The letter n denotes the number of trials.. and the six arguments of Bernard cannot be accepted as an n.

Great. Maybe I agree -- surely more than willing to agree here (having come to this conclusion, apparently, by a different route). But you haven't explained why you say that. Equivalently, what do you believe about "arguments" that means that they cannot be considered "Bernoulli trials"? Is it the idea that they have a "probability" at all? Is it the idea that we have this probability figure? Is it independence?

PS-- You're plagiarizing. Makes me wonder how steady you are on all of this.

https://cnx.org/contents/vGiLOvP5@6/Bin ... stribution

There are a fixed number of trials. Think of trials as repetitions of an experiment.
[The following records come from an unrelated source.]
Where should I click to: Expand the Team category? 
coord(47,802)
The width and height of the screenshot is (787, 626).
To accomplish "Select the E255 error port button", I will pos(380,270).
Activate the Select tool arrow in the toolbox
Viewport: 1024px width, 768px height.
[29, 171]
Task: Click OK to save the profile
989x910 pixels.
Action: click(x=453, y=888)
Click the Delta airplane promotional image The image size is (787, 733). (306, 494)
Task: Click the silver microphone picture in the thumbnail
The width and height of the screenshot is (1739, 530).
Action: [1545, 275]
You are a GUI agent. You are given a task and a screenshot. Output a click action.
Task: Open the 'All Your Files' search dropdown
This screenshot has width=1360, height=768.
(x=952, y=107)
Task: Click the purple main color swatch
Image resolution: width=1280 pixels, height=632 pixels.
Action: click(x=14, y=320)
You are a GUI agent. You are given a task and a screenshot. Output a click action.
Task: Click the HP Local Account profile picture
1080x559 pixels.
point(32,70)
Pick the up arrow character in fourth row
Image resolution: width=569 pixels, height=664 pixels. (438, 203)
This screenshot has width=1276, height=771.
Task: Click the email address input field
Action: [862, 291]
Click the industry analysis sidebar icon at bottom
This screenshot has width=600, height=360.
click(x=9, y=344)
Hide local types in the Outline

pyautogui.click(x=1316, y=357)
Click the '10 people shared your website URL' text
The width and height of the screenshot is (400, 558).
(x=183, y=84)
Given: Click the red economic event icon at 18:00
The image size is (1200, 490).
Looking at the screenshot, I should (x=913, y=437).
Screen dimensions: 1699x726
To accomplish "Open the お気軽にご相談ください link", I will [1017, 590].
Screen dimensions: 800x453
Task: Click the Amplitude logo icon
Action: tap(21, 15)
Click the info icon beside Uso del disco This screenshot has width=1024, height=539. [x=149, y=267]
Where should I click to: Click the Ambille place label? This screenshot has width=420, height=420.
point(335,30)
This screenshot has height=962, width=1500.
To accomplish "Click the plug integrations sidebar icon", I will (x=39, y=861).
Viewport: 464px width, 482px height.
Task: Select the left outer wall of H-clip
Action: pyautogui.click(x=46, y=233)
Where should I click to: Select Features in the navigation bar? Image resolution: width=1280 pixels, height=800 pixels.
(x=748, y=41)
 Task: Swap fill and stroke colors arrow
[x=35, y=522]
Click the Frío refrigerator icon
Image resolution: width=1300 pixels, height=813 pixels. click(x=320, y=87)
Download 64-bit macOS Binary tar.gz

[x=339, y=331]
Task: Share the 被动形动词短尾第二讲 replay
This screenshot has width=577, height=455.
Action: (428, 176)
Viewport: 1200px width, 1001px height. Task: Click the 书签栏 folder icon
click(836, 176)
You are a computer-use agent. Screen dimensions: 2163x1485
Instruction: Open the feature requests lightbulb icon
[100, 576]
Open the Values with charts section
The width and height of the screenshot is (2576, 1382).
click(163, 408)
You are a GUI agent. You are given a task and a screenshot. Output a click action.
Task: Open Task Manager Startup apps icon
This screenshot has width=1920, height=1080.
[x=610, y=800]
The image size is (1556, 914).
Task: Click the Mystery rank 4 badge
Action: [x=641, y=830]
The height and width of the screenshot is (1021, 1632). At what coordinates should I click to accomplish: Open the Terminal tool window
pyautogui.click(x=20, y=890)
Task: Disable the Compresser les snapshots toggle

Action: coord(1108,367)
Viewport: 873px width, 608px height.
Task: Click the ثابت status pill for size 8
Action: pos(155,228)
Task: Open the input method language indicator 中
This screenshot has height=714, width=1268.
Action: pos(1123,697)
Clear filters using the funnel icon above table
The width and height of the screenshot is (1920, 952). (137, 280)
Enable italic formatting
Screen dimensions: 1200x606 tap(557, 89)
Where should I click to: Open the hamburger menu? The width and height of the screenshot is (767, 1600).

The letter n denotes the number of trials.
There are only two possible outcomes, called "success" and "failure," for each trial. The letter p denotes the probability of a success on one trial, and q denotes the probability of a failure on one trial. p + q = 1.
The n trials are independent and are repeated using identical conditions. Because the n trials are independent, the outcome of one trial does not help in predicting the outcome of another trial.

[spin]

PS-- You're plagiarizing.

Gee, that's stiff. He's just not attributing. It's hard to get people to cite. Besides, plagiarizing only really applies to more formal circumstances. Have a chocolate.